-- AIM OF THE TASK --
Copy each line of the listing where the word "agent" can be found.

-- INPUT RECORDS --
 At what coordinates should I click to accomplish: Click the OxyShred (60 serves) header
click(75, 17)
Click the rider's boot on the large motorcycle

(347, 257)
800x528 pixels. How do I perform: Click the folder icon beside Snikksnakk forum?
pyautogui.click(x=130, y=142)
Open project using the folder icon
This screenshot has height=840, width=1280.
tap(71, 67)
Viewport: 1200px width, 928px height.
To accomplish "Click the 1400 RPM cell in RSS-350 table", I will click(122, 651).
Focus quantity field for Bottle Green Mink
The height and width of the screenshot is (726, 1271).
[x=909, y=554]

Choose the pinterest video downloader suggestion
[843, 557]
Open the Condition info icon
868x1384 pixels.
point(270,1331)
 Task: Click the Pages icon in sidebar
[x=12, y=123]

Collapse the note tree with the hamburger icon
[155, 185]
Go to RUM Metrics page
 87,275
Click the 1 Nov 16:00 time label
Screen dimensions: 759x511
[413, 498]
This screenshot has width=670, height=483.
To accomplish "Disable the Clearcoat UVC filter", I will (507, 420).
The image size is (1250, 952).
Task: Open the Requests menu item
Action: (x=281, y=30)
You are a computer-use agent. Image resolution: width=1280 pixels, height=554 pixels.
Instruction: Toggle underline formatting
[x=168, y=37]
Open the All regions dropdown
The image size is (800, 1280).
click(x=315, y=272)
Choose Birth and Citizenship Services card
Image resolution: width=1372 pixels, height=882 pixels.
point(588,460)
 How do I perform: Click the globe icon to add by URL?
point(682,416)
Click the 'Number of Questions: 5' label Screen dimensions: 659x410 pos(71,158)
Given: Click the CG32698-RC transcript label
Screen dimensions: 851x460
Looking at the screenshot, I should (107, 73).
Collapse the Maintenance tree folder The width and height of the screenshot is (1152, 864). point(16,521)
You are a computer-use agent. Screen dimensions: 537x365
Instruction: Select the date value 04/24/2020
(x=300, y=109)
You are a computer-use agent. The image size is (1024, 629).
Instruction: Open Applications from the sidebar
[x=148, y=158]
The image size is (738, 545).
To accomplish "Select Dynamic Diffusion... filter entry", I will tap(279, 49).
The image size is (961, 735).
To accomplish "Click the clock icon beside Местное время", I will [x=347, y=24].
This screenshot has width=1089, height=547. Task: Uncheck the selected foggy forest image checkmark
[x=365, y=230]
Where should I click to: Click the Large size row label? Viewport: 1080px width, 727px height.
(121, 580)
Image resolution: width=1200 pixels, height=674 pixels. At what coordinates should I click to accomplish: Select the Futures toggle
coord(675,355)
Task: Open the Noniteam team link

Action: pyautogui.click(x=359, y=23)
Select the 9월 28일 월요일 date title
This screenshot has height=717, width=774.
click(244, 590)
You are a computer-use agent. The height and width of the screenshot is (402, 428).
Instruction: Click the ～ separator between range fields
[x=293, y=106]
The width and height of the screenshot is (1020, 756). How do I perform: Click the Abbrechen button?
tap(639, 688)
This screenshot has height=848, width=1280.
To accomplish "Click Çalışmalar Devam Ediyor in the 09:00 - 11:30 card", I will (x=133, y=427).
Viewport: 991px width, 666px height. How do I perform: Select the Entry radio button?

-- EXERCISE RESPONSE --
You are a computer-use agent. Image resolution: width=1280 pixels, height=554 pixels.
You are a computer-use agent. Screen dimensions: 537x365
You are a computer-use agent. The image size is (1024, 629).
You are a computer-use agent. The height and width of the screenshot is (402, 428).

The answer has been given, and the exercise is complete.